All lines of the listing below must be reproduced character for character.

(INPUT Opens)

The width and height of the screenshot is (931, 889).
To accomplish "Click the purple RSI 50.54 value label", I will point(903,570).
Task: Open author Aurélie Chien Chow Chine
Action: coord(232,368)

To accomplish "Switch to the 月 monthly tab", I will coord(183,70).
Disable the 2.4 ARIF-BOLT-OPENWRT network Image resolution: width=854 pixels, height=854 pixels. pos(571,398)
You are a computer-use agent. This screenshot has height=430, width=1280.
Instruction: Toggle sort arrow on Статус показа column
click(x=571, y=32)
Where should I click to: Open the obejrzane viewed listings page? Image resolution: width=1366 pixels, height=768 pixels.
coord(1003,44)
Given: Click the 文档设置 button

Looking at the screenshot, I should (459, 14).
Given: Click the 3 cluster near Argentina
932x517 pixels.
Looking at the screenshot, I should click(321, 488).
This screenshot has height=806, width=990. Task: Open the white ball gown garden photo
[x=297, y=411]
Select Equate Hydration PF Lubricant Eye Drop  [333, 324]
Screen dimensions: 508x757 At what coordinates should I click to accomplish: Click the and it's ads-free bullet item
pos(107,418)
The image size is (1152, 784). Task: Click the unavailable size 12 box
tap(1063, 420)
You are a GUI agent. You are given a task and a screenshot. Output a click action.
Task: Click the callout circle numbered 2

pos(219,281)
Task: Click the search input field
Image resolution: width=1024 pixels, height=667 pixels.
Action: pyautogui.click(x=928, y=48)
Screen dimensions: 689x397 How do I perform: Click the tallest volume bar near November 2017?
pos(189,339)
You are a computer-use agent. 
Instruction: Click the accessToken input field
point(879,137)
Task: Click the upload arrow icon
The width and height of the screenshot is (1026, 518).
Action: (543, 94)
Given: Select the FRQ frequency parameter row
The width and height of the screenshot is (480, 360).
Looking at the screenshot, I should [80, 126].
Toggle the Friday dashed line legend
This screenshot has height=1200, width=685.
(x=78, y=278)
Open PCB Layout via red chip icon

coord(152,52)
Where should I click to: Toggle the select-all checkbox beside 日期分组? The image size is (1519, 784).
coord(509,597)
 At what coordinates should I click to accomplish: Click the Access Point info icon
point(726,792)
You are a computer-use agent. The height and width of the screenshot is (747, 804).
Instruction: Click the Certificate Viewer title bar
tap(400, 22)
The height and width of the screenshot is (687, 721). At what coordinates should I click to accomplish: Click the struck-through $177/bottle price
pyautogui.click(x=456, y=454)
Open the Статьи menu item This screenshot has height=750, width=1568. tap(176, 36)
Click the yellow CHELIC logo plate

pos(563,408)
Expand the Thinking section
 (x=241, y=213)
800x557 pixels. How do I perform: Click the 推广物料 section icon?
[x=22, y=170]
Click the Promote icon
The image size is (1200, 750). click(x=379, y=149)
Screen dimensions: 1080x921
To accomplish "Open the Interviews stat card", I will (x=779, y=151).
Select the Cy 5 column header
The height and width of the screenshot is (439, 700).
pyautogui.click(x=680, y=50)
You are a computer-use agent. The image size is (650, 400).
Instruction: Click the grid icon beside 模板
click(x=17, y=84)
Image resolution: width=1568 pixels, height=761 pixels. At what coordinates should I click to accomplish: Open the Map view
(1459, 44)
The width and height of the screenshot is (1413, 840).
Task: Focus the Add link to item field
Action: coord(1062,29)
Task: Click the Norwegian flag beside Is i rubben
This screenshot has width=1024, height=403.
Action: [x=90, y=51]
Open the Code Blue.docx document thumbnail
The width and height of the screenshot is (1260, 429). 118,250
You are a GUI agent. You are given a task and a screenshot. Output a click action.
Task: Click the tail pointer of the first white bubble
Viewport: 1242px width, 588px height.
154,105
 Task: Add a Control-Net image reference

(INPUT Closes)

EXERCISE RESPONSE.
The width and height of the screenshot is (931, 889).
To accomplish "Click the purple RSI 50.54 value label", I will point(903,570).
Task: Open author Aurélie Chien Chow Chine
Action: coord(232,368)

To accomplish "Switch to the 月 monthly tab", I will coord(183,70).
Disable the 2.4 ARIF-BOLT-OPENWRT network Image resolution: width=854 pixels, height=854 pixels. pos(571,398)
You are a computer-use agent. This screenshot has height=430, width=1280.
Instruction: Toggle sort arrow on Статус показа column
click(x=571, y=32)
Where should I click to: Open the obejrzane viewed listings page? Image resolution: width=1366 pixels, height=768 pixels.
coord(1003,44)
Given: Click the 文档设置 button

Looking at the screenshot, I should (459, 14).
Given: Click the 3 cluster near Argentina
932x517 pixels.
Looking at the screenshot, I should click(321, 488).
This screenshot has height=806, width=990. Task: Open the white ball gown garden photo
[x=297, y=411]
Select Equate Hydration PF Lubricant Eye Drop  [333, 324]
Screen dimensions: 508x757 At what coordinates should I click to accomplish: Click the and it's ads-free bullet item
pos(107,418)
The image size is (1152, 784). Task: Click the unavailable size 12 box
tap(1063, 420)
You are a GUI agent. You are given a task and a screenshot. Output a click action.
Task: Click the callout circle numbered 2

pos(219,281)
Task: Click the search input field
Image resolution: width=1024 pixels, height=667 pixels.
Action: pyautogui.click(x=928, y=48)
Screen dimensions: 689x397 How do I perform: Click the tallest volume bar near November 2017?
pos(189,339)
You are a computer-use agent. 
Instruction: Click the accessToken input field
point(879,137)
Task: Click the upload arrow icon
The width and height of the screenshot is (1026, 518).
Action: (543, 94)
Given: Select the FRQ frequency parameter row
The width and height of the screenshot is (480, 360).
Looking at the screenshot, I should [80, 126].
Toggle the Friday dashed line legend
This screenshot has height=1200, width=685.
(x=78, y=278)
Open PCB Layout via red chip icon

coord(152,52)
Where should I click to: Toggle the select-all checkbox beside 日期分组? The image size is (1519, 784).
coord(509,597)
 At what coordinates should I click to accomplish: Click the Access Point info icon
point(726,792)
You are a computer-use agent. The height and width of the screenshot is (747, 804).
Instruction: Click the Certificate Viewer title bar
tap(400, 22)
The height and width of the screenshot is (687, 721). At what coordinates should I click to accomplish: Click the struck-through $177/bottle price
pyautogui.click(x=456, y=454)
Open the Статьи menu item This screenshot has height=750, width=1568. tap(176, 36)
Click the yellow CHELIC logo plate

pos(563,408)
Expand the Thinking section
 (x=241, y=213)
800x557 pixels. How do I perform: Click the 推广物料 section icon?
[x=22, y=170]
Click the Promote icon
The image size is (1200, 750). click(x=379, y=149)
Screen dimensions: 1080x921
To accomplish "Open the Interviews stat card", I will (x=779, y=151).
Select the Cy 5 column header
The height and width of the screenshot is (439, 700).
pyautogui.click(x=680, y=50)
You are a computer-use agent. The image size is (650, 400).
Instruction: Click the grid icon beside 模板
click(x=17, y=84)
Image resolution: width=1568 pixels, height=761 pixels. At what coordinates should I click to accomplish: Open the Map view
(1459, 44)
The width and height of the screenshot is (1413, 840).
Task: Focus the Add link to item field
Action: coord(1062,29)
Task: Click the Norwegian flag beside Is i rubben
This screenshot has width=1024, height=403.
Action: [x=90, y=51]
Open the Code Blue.docx document thumbnail
The width and height of the screenshot is (1260, 429). 118,250
You are a GUI agent. You are given a task and a screenshot. Output a click action.
Task: Click the tail pointer of the first white bubble
Viewport: 1242px width, 588px height.
154,105
 Task: Add a Control-Net image reference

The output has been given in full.